Reviewed by Donna Meredith
Like many Southern novels, Sewing Holes explores a somewhat dysfunctional family facing challenges and loss. Yet Darlyn Finch Kuhn’s refreshing approach to this material results in a novel more heartwarming than tragic, more uplifting than gloomy.
Narrator Tupelo Honey Lee is known by her middle name—for obvious reasons. Set in 1975 in Jacksonville, Florida, the prologue reveals a fifteen-year-old girl full of angst:
The day I tried to fix Mama started out like all the other days since Daddy died. In the morning I had a mother who was broke, but by nightfall I’d made things so much worse, she wouldn’t even look at me.
Right away, we empathize with Honey, whose father has died and whose mother is so broken by the loss that Honey must assume the role of caretaker.
The use of a retrospective narrator allows deeper perceptions to filter into scenes than Honey’s youth would otherwise permit. Bookended by the prologue and epilogue, the five main parts of the novel span seven years, with the epilogue leaping far into Honey’s adult life.
In the first chapter, the novel backtracks to 1970, to a happier day when Honey’s father is crafting a cast net from clear fishing line. He informs Honey that he is gathering holes from an empty mop bucket and stitching them together. Though at first Honey doesn’t quite catch on to what he is making, his playful pretense of classifying some holes as “keepers” and others as “rotten” is contagious. Honey pretends to throw away a bad hole into the backyard and her daddy is “so disgusted” with one he flushes it down the john. A small piece of perfection, this scene captures a father bonding with his child through play—and illustrates the magic of love and joy he creates from nothing more than air. The story would be worth reading for this touching scene alone, but the pages hold many more gems to mine.
Offering a distinct contrast, Honey’s relationship with her mother causes her considerable grief. Most of the time she isn’t sure her mother even likes her. Her mother insists on keeping a safe, spotless home. If anything disrupts her carefully ordered world “the monster hiding inside” screams, yells, and hits. The novel, however, doesn’t linger long on scenes depicting the mother’s rage. Honey does her best to prevent anything or anybody from upsetting her mother; despite these efforts, her parents argue frequently because of too little money and her mother’s irrational jealousy of other women.

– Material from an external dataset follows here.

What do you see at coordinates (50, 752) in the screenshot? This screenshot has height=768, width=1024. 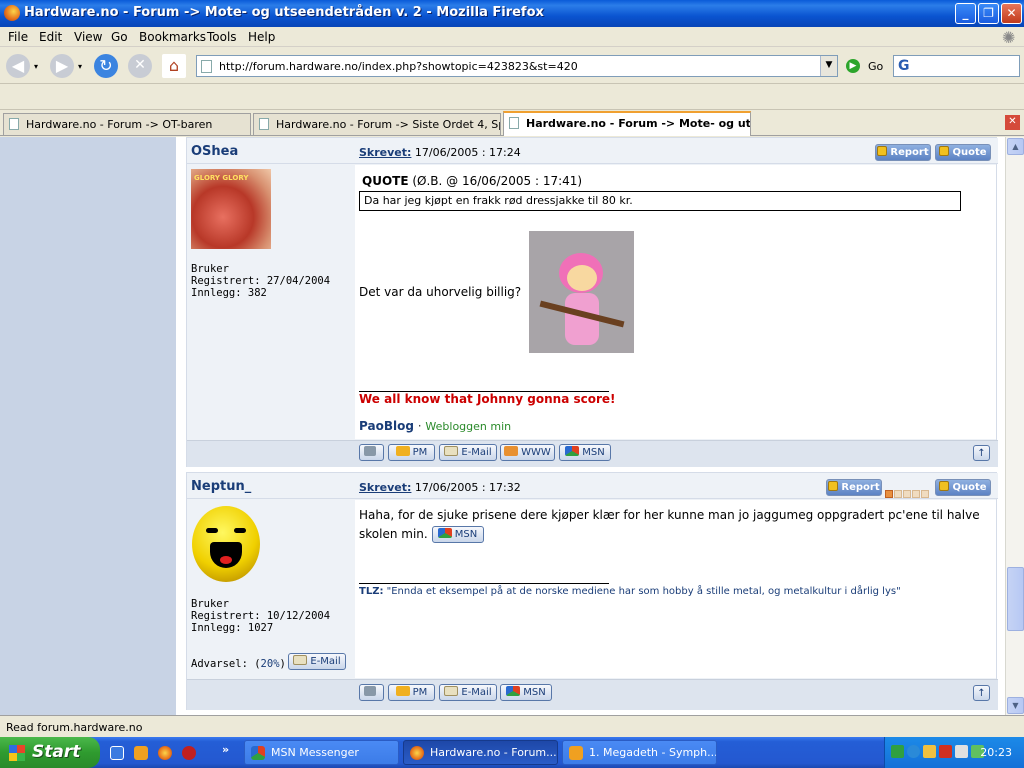 I see `start-button: Start` at bounding box center [50, 752].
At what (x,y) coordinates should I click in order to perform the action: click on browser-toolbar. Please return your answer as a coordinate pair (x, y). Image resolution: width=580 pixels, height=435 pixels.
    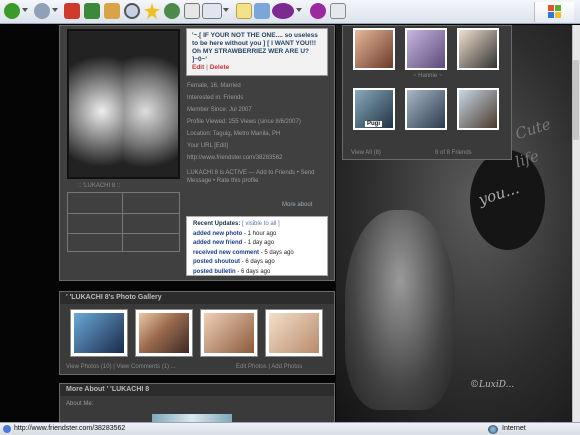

Jealousy strains the sibling relationships too; Honey never believes her mother loves her the way she loves her older brother Jimmy. When the family takes in the beautiful and seemingly perfect cousin Suzy, jealousy stirs in Honey again.
Another character who influences Honey’s life is her enemy Kat—who insists they play together but frequently bullies Honey and beats her up. After Jimmy teaches Honey to defend herself, the girls become real friends.
Grandparents also star in the storyline, especially Maw Maw, the other woman who marries Honey’s Paw Paw, “a mean bastard” who had been “raised by a long line of mean bastards.” Rumors circulate through town that he might have murdered his first wife. Surprisingly, it is Maw Maw who provides Honey with the right advice when it is needed: “And life will knock you down. But if you get up again, if you don’t quit, you haven’t failed.”
When Honey has to sew a “memory apron” in home ec class, she must evaluate and come to terms with her life. The apron serves a literary purpose as well, stitching together the disparate parts of the story. Reflecting on family memories, Honey realizes all parents make mistakes with their children, but “time dulls the pain of those mistakes, if we let it, and leaves the bonds intact.”
The closing chapters brim with lovely moments of growth, forgiveness, and reconciliation. As you turn the last pages, you won’t feel as if you wallowed in the muck of people’s lives; instead, you’ll feel as if you had an intimate conversation with a collection of very real, very human characters. They just might remind you of the folks who live next door—or maybe even your own relatives. Yes, they have a few warts, but don’t we all? Love, Kuhn shows us, allows us to overlook more than a few flaws.
Kuhn was born and raised in Jacksonville. She holds a bachelors degree in English and writing from Rollins College and a Master of Fine Arts in Creative Nonfiction/Poetry from Spalding University. By day, she works as President/COO at Brad Kuhn & Associates, LLC.
Her work has appeared in literary journals, newspapers, and online. She has been a repeat winner of the Mt. Dora Festival of Art and Literature, Cultural Liaison for the Society of American Travel Writers Institute, and the eponymous “Scribbler” of the Scribbles lit-newsletter. She was the Kerouac Project writer in residence and has worked in the sports department of the Orlando Sentinel.
Her first book, Red Wax Rose, a poetry and short story collection, was published by Shady Lane Press. Scribbles published her second, Three Houses, a collection of love poems with collaborator Brad Kuhn.
Sewing Holes, her debut novel, was published by Twisted Road Publications.